To understand how monolayers influence the rates of elementary processes such as the transfer of small molecules across interfaces and lateral diffusion along interfaces, a combined SECM-Langmuir trough instrument has been developed [1]. An attribute of the approach is that well-defined molecular interfaces can readily be assembled at the air/water interface. We have developed methods for quantitatively measuring (i) the lateral diffusion of redox-active amphiphiles and (ii) proton hopping rates at acid-base amphiphiles [2], including phospholipids. In the former case we have introduced a three potential-step method, involving "electrochemical bleaching", "recovery" and "analysis". This method, which may be viewed as an electrochemical analogue of fluorescence recovery after photobleaching, provides quantitative information on electron transfer kinetics between a tip-generated species and a surface-confined electroactive amphiphile, as well as the surface diffusion coefficient of the latter. Lateral proton diffusion measurements utilise both steady-state and transient SECM methods [2]. The ultimate goal of this work is to resolve a longstanding question in the biophysical community concerning the mechanism for the movement of protons between source and sink sites in cell membranes [3]. SECM techniques can be extended to quantitatively probe the permeability of tissues, at the micrometre scale, with examples ranging from cartilage [4] to dentine and enamel.

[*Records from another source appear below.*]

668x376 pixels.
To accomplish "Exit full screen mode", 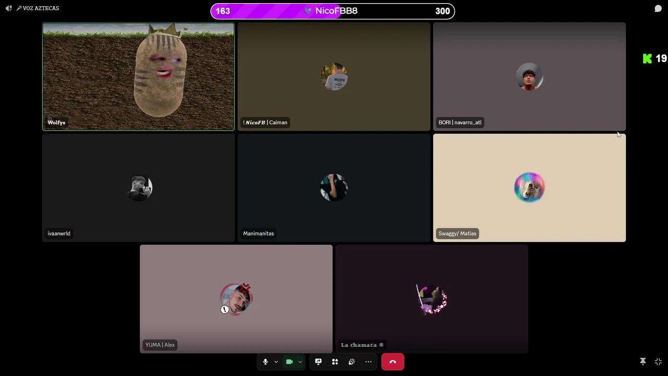I will click(658, 361).
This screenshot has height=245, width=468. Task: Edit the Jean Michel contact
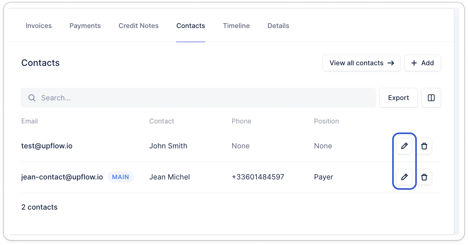tap(404, 177)
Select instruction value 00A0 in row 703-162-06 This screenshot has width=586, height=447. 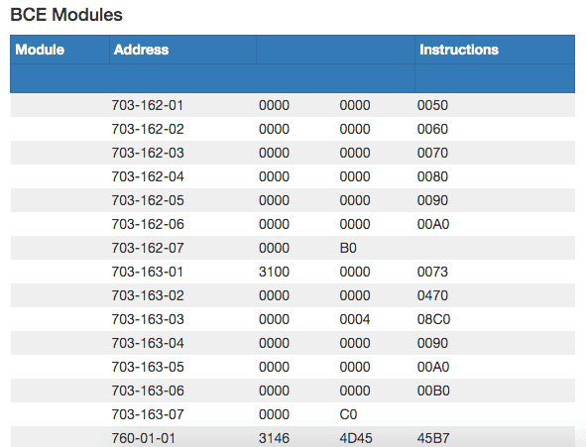click(433, 224)
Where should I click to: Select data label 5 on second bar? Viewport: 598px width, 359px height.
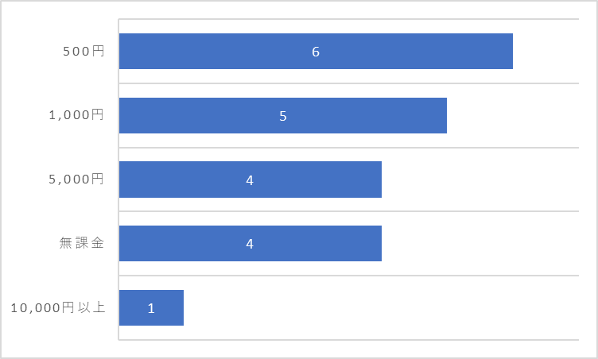(283, 116)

To advance SECM as a mapping technique, it has recently been combined with atomic force microscopy (AFM) [5,6]. Using a hand-made tip capable of functioning as both an electrode and a force sensor, the topography and chemical properties of an interface can be mapped independently. Early examples of the application of this new technique include imaging membrane transport processes and diffusion fields. Prospects for further developments in SECM-AFM instrumentation will be highlighted.
References
1. C. J. Slevin, S. Ryley, D. J. Walton and P. R. Unwin, Langmuir, 1998, 14, 5331.

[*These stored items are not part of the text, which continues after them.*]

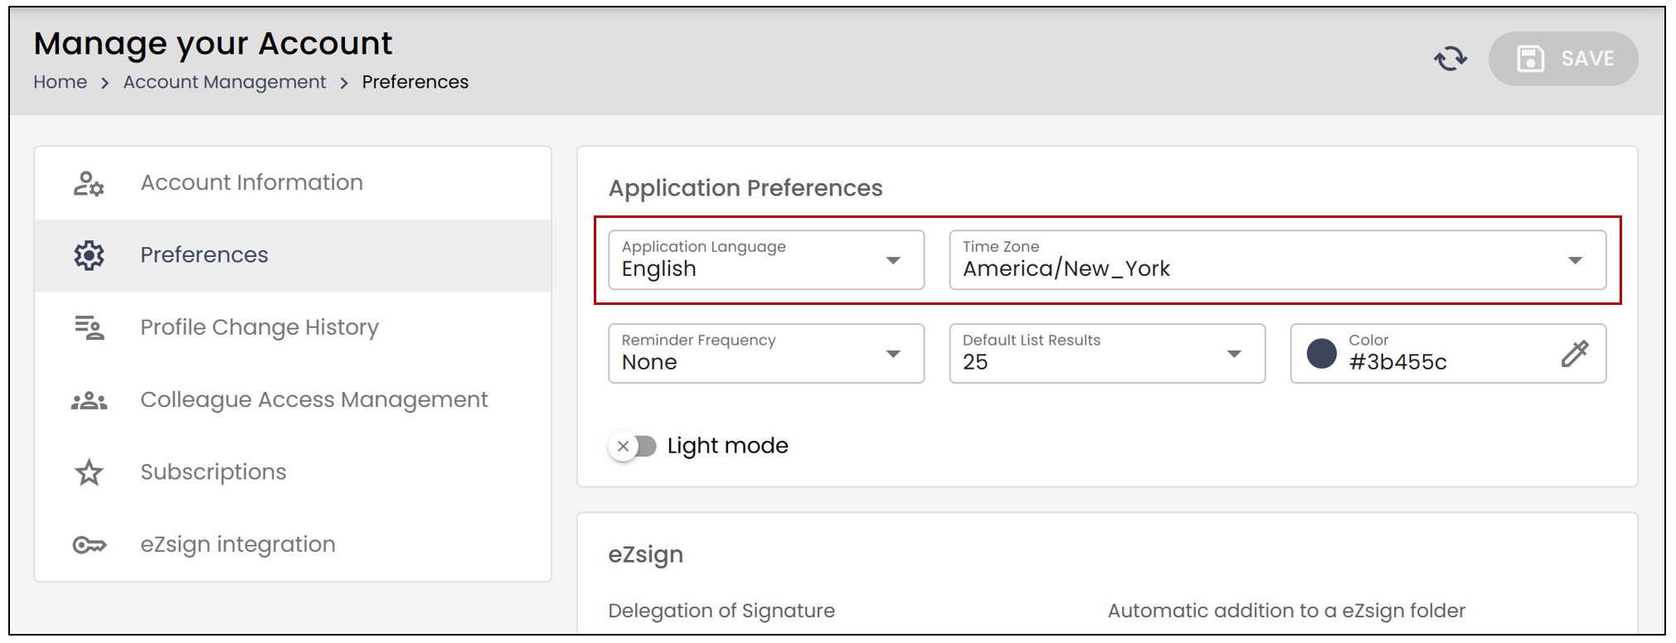Click the Color hex value field
Image resolution: width=1676 pixels, height=643 pixels.
[1448, 354]
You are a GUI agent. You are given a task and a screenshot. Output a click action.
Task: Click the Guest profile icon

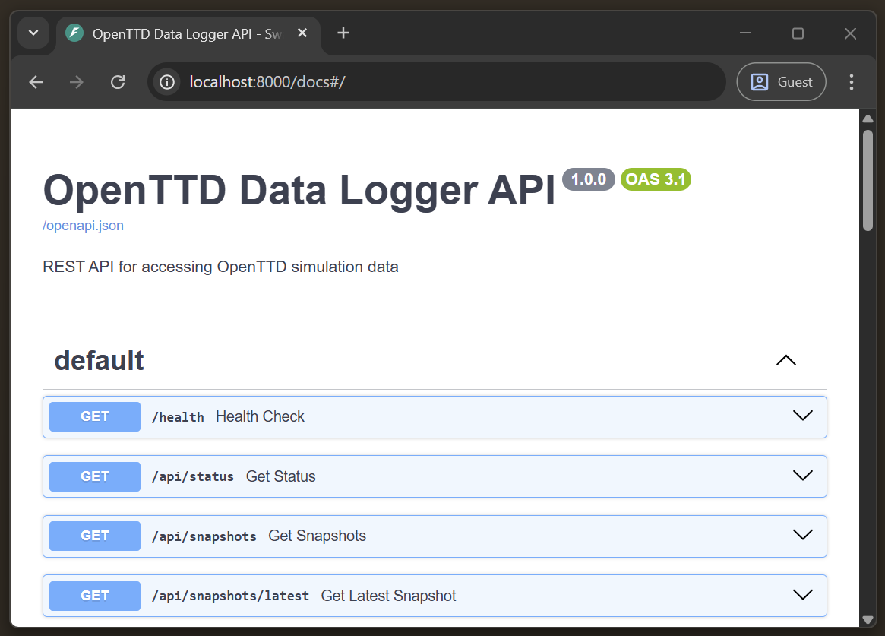tap(781, 81)
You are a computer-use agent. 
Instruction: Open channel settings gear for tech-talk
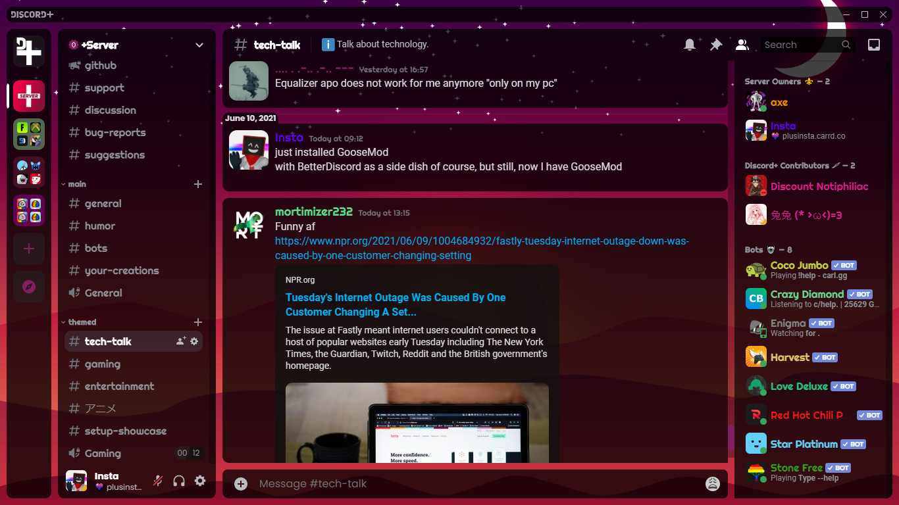pos(194,341)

2. C. J. Slevin and P. R. Unwin, J. Am. Chem. Soc., 2000, 122, 2597.
3. P. Scherrer, Nature, 1995, 374, 222, and refs therein.
4. (a) M. Gonsalves, J. V. Macpherson, D. O'Hare, C. P. Winlove and P. R. Unwin, BBA – Gen. Subj., 2000, 1524, 66;
(b) M. Gonsalves, A. L. Barker, J. V. Macpherson, P. R. Unwin, D. O'Hare and C. P. Winlove, Biophys. J., 2000, 78, 1578.
5. J. V. Macpherson and P. R. Unwin, Anal. Chem., 2000, 72, 276.
6. J. V. Macpherson and P. R. Unwin, Anal. Chem., 2001, 73, 550.
Acknowledgements
We thank the EPSRC, BBSRC, Wellcome Trust, Royal Society, Unilever and Avecia for support.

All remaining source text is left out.